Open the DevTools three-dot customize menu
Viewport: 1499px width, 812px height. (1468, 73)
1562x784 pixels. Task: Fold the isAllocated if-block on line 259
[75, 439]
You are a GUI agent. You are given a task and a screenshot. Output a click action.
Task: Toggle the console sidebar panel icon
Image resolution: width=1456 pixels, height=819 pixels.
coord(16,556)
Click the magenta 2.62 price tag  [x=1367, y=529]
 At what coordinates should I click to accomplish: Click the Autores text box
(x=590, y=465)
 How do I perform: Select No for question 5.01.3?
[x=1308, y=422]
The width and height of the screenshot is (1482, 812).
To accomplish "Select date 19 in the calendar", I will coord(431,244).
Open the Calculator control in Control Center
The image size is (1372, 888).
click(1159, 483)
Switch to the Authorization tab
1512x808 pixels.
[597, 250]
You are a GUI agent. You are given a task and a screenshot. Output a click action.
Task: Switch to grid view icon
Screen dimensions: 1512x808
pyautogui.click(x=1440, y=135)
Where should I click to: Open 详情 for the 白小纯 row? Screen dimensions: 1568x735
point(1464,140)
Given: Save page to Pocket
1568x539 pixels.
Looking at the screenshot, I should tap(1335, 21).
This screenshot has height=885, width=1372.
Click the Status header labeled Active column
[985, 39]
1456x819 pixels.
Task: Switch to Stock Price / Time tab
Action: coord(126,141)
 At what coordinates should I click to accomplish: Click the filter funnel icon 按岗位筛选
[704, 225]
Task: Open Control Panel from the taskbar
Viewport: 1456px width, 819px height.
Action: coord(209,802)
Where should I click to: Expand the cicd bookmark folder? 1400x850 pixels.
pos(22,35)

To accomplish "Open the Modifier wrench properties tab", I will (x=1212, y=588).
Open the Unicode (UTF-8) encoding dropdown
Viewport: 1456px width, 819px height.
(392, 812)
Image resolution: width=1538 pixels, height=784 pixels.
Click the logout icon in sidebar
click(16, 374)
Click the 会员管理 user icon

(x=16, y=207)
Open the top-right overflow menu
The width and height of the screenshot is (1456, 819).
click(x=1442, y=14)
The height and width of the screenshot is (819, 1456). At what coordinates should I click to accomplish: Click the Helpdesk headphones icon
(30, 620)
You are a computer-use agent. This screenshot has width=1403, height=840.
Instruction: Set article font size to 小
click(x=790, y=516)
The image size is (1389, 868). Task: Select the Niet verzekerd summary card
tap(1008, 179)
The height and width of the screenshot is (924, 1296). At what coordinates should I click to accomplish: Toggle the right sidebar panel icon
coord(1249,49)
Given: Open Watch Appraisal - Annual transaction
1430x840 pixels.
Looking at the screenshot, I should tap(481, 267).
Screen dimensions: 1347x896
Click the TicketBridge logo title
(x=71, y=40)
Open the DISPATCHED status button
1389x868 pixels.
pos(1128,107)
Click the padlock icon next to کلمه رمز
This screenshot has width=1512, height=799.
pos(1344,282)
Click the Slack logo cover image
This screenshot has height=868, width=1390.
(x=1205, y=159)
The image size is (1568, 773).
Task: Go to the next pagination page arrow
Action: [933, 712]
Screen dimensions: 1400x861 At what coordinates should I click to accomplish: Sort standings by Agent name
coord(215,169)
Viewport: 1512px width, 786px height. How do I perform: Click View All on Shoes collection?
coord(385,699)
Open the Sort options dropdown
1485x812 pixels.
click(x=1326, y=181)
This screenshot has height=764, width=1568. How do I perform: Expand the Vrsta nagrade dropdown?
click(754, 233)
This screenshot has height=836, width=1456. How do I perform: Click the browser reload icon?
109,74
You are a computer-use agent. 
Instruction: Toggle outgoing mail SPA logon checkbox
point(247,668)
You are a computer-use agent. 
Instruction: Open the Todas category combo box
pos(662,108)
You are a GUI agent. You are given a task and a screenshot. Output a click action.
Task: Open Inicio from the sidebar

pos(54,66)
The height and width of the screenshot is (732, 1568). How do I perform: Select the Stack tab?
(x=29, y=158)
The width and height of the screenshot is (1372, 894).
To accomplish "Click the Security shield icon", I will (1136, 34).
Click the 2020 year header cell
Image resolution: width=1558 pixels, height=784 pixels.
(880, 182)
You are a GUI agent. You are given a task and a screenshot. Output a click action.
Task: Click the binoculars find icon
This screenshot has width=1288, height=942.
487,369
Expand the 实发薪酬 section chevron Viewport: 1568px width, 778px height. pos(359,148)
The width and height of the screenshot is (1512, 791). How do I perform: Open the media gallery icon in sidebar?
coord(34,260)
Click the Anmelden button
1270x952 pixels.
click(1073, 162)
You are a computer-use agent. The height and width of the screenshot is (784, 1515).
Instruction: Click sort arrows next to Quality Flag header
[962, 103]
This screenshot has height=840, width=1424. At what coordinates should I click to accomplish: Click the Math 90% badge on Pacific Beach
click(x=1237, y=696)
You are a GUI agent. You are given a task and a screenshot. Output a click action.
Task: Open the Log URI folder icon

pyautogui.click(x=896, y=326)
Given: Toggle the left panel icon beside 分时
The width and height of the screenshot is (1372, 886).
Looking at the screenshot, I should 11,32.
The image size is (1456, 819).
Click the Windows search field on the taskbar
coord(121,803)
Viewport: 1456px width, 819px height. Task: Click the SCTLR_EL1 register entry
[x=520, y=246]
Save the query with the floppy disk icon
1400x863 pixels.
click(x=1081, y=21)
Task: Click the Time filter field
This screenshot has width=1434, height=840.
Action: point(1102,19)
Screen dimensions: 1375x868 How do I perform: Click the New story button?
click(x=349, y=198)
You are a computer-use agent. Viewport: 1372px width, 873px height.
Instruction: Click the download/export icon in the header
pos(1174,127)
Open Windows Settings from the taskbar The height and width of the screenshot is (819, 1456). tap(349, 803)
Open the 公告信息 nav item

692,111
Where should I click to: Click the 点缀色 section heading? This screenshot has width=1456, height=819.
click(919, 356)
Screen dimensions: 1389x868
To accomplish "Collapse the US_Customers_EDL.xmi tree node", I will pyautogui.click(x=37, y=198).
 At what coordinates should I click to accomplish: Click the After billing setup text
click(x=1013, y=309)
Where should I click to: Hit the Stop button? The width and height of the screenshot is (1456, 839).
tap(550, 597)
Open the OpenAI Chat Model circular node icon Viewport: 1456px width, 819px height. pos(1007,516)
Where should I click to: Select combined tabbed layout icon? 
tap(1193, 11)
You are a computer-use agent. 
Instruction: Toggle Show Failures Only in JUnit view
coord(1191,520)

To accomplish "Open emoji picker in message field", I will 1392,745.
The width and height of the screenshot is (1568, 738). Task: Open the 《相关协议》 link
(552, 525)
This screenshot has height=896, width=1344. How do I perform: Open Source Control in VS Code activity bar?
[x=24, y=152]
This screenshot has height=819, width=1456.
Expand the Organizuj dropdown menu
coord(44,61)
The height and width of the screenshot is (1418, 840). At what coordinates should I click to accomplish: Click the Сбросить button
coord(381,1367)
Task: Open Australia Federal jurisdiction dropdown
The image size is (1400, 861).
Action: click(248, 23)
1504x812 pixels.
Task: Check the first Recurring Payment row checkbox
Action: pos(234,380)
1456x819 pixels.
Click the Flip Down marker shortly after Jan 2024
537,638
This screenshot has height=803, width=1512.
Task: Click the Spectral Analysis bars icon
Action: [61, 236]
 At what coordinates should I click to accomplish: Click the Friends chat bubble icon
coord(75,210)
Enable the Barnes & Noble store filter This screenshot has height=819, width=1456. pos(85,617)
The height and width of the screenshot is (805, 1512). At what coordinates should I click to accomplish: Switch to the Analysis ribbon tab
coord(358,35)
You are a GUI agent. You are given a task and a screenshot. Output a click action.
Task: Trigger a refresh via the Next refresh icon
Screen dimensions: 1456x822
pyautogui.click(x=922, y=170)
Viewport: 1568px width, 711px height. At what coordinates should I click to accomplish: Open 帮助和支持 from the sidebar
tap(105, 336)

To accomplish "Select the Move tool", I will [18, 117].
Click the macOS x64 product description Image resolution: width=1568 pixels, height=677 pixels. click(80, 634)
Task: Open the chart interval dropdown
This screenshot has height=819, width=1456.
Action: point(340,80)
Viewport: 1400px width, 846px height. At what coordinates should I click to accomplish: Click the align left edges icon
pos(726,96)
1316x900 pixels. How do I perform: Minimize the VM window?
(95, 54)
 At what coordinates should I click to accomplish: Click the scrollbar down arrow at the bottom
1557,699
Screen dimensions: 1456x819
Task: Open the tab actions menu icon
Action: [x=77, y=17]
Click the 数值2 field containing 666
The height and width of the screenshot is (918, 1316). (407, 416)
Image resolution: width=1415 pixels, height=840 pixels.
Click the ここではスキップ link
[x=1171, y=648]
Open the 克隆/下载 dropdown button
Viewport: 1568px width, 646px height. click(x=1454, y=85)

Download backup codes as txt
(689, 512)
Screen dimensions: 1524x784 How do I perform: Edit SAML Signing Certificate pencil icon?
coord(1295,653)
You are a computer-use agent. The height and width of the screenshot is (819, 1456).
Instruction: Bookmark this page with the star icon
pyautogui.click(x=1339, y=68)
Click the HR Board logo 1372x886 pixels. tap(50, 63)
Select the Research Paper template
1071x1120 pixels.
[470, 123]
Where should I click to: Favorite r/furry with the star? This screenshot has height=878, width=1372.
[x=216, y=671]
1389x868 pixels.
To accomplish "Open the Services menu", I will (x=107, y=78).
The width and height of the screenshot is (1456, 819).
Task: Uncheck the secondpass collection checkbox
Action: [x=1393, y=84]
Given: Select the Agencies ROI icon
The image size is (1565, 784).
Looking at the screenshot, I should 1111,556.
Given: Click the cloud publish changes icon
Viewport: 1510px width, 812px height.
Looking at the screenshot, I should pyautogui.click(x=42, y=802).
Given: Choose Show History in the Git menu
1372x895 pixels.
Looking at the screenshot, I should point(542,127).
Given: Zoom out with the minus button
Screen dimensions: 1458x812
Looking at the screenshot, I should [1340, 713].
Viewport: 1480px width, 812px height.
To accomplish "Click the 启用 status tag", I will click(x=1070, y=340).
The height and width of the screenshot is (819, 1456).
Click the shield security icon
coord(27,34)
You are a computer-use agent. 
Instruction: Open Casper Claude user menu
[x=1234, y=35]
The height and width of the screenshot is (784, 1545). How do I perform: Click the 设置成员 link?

EXERCISE
Quote, with nothing altered, all lines from the start of the entries to the line that carries "Open the Calculator control in Control Center", inclusive.

RESULT OF THIS TASK
Open the DevTools three-dot customize menu
Viewport: 1499px width, 812px height. (1468, 73)
1562x784 pixels. Task: Fold the isAllocated if-block on line 259
[75, 439]
You are a GUI agent. You are given a task and a screenshot. Output a click action.
Task: Toggle the console sidebar panel icon
Image resolution: width=1456 pixels, height=819 pixels.
coord(16,556)
Click the magenta 2.62 price tag  [x=1367, y=529]
 At what coordinates should I click to accomplish: Click the Autores text box
(x=590, y=465)
 How do I perform: Select No for question 5.01.3?
[x=1308, y=422]
The width and height of the screenshot is (1482, 812).
To accomplish "Select date 19 in the calendar", I will coord(431,244).
Open the Calculator control in Control Center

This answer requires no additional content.